EXERCISE INPUT below:

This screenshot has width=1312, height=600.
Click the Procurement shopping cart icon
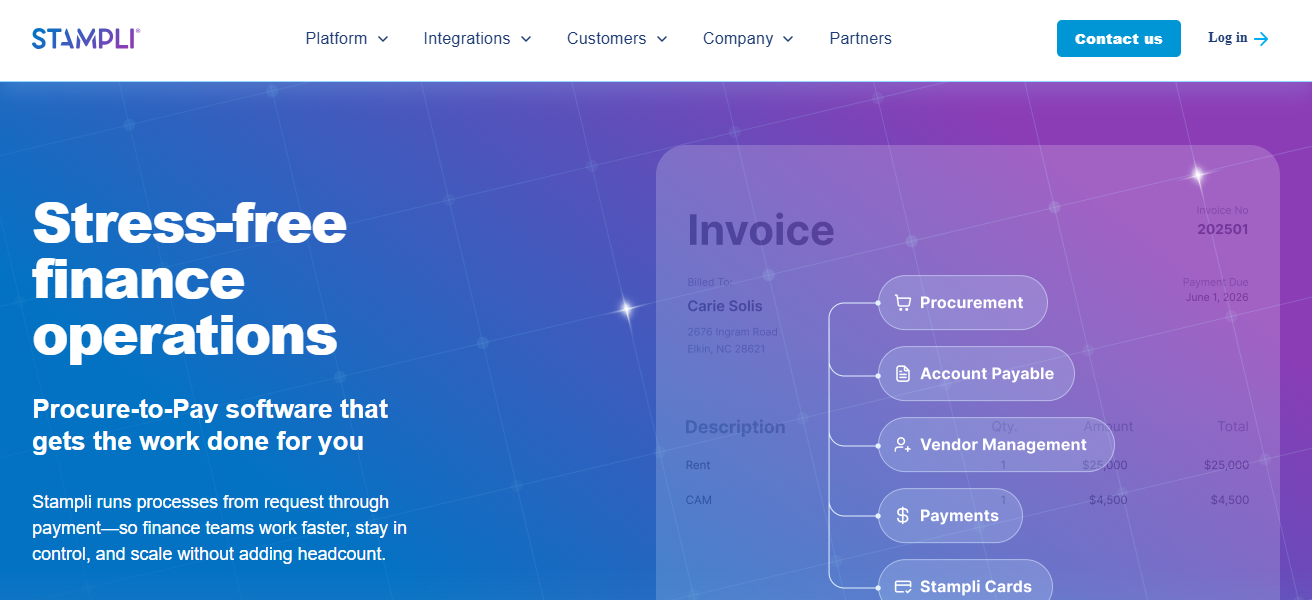(x=903, y=303)
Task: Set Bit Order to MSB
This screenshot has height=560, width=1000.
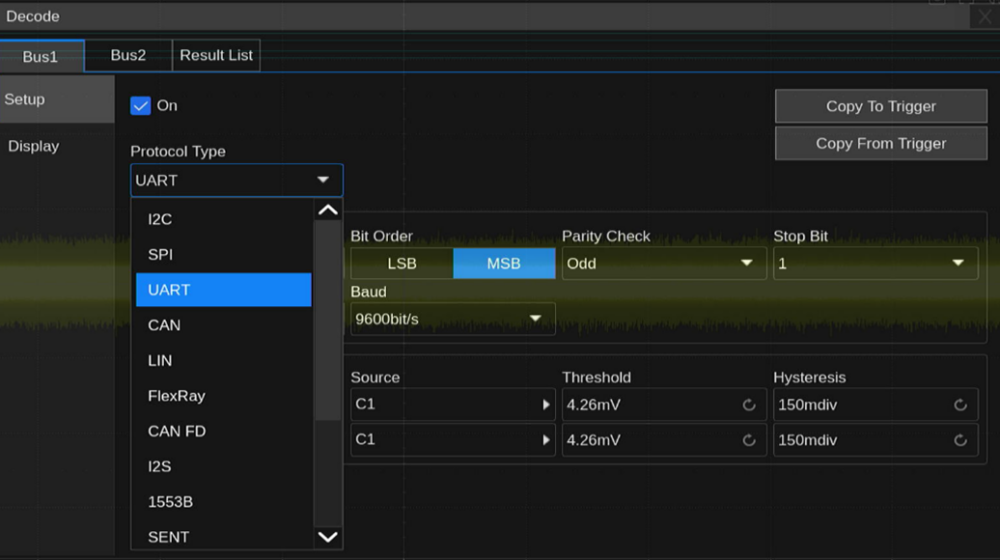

End of EXERCISE INPUT.

EXERCISE REQUIREMENTS: Reproduce each line of the records above, exactly and without pictures.

TASK SOLUTION:
This screenshot has width=1312, height=600.
Click the Procurement shopping cart icon
(x=903, y=303)
Task: Set Bit Order to MSB
This screenshot has height=560, width=1000.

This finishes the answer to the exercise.